● **The problem**
With the pictures removed, retype the lines from the one holding "Viewport: 1171px width, 1036px" through the end of the records, exactly as written.

● **Dataset content**
•••

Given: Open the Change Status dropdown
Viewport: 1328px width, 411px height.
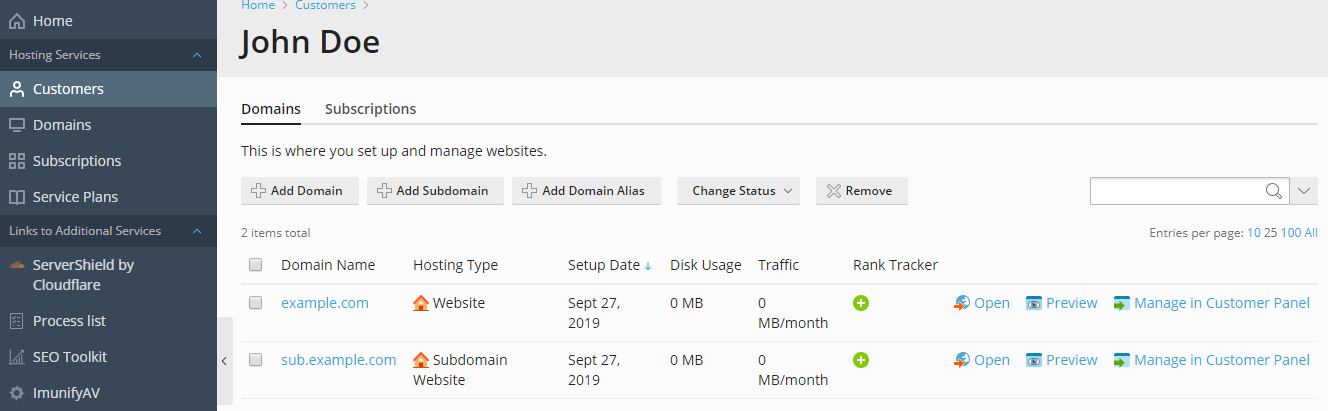Looking at the screenshot, I should [x=738, y=191].
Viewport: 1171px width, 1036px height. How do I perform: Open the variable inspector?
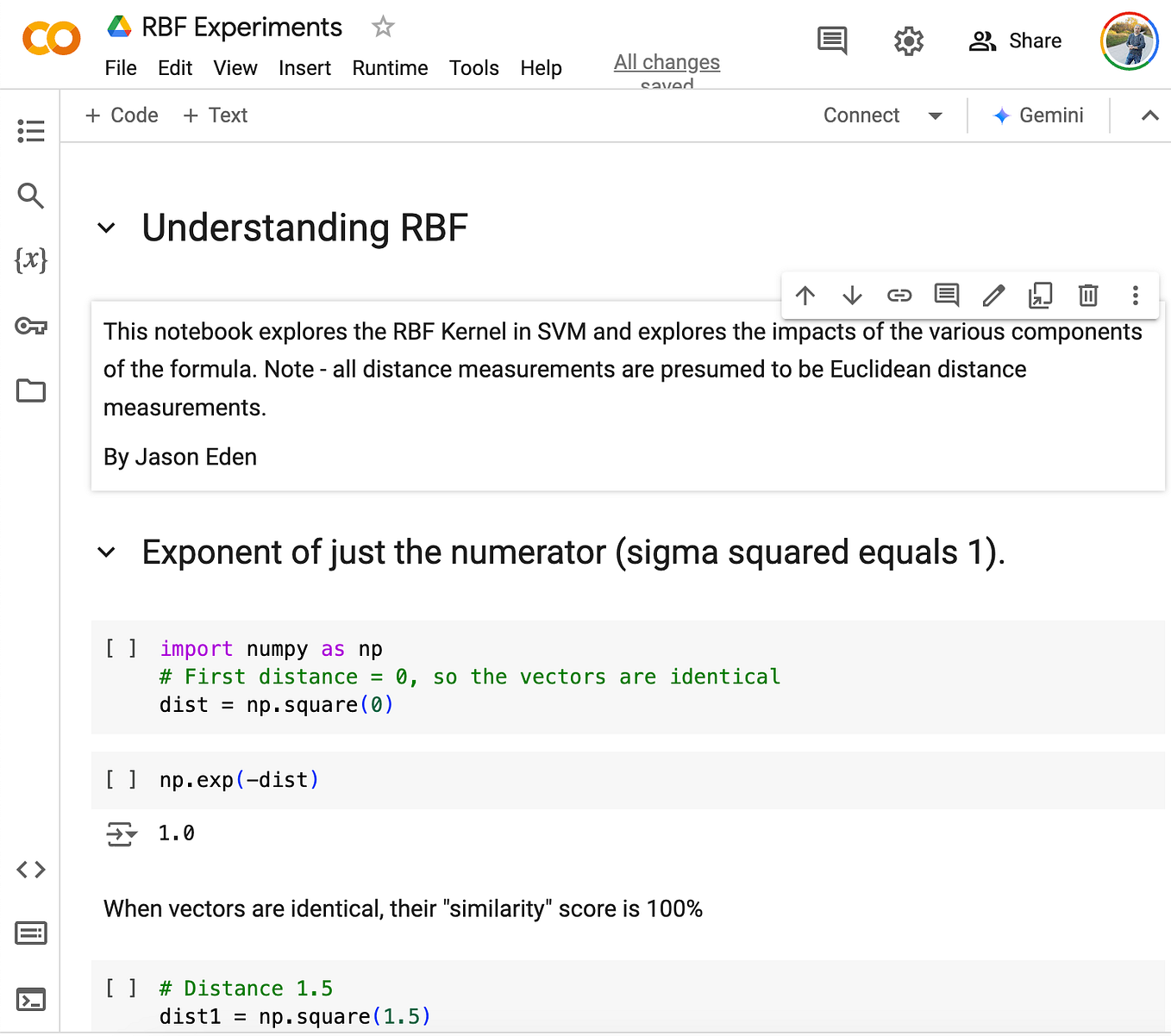[x=31, y=260]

•••

● **Exercise solution**
Viewport: 1171px width, 1036px height. How do I perform: Open the variable inspector?
[x=31, y=260]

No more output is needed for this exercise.